A box contains 5 red, 4 white and 3 green balls. In how many ways can 3 balls…
2024
A box contains 5 red, 4 white and 3 green balls. In how many ways can 3 balls be drawn from the box, without replacement, so that at least 2 of them are green?
- A.
18
- B.
30
- C.
27
- D.
28
Show answer & explanation
Correct answer: D
CONCEPT: For an ‘at least’ condition on a draw without replacement, split the outcomes into mutually exclusive cases covering every count that satisfies the condition, count each case using combinations C(n, r) since order does not matter, then add the case totals (the addition principle).
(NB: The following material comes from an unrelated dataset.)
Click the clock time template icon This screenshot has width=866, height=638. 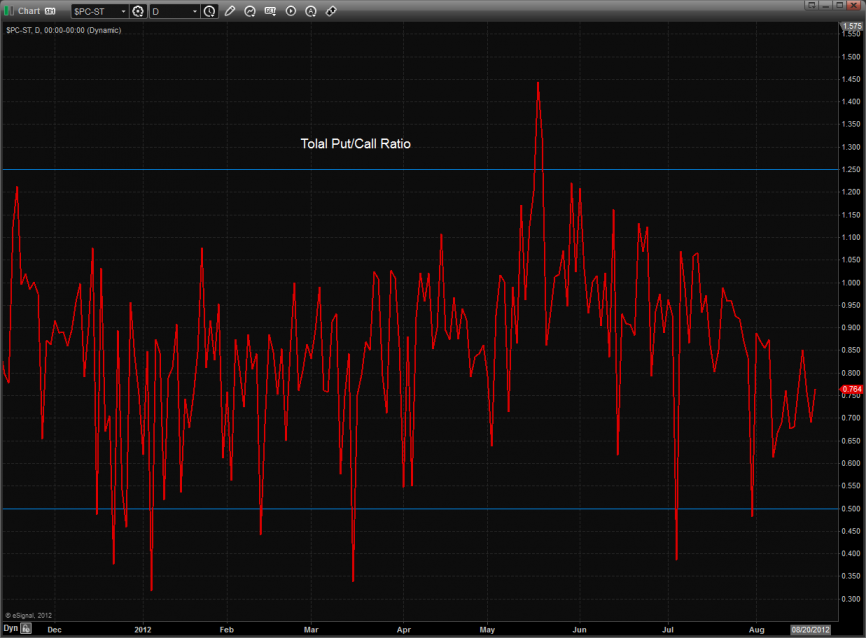click(x=209, y=12)
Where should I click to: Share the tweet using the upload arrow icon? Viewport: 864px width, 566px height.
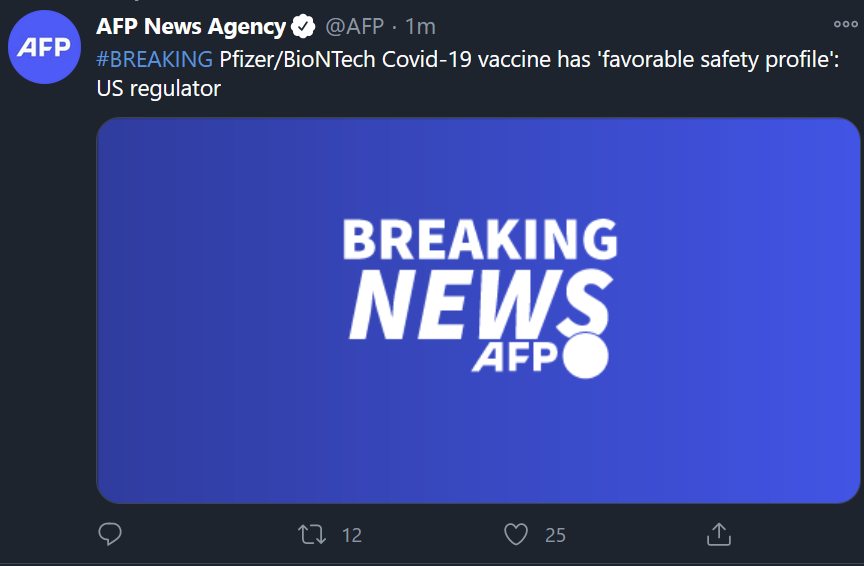coord(718,535)
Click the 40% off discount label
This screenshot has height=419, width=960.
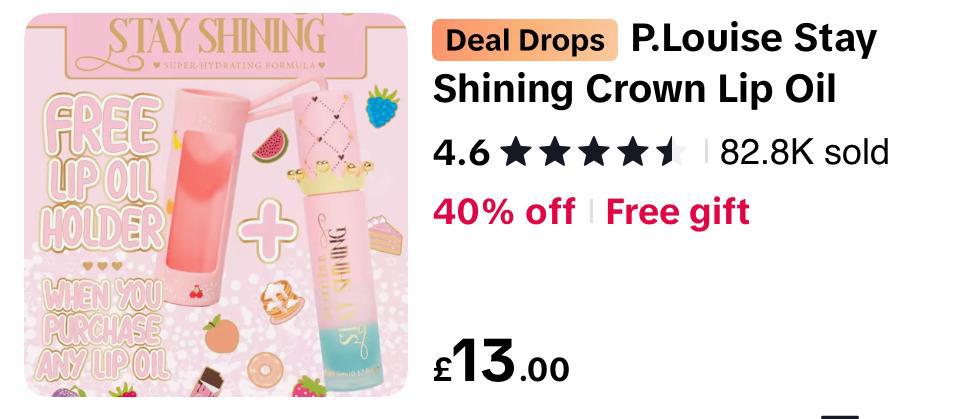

Total balls = 5 red + 4 white + 3 green = 12, so green balls = 3 and non-green balls = 9.
Case 1 — exactly 2 green: choose 2 of the 3 green balls, C(3,2) = 3 ways, and 1 of the 9 non-green balls, C(9,1) = 9 ways, giving 3 × 9 = 27 ways.
Case 2 — exactly 3 green: choose all 3 green balls, C(3,3) = 1 way.
Since the two cases are mutually exclusive, add them: 27 + 1 = 28 ways.
CROSS-CHECK: Total ways to draw any 3 of the 12 balls = C(12,3) = 220. Ways with fewer than 2 green (0 or 1 green) = C(3,0) × C(9,3) + C(3,1) × C(9,2) = 84 + 108 = 192. Subtracting, 220 − 192 = 28, confirming the case-based total.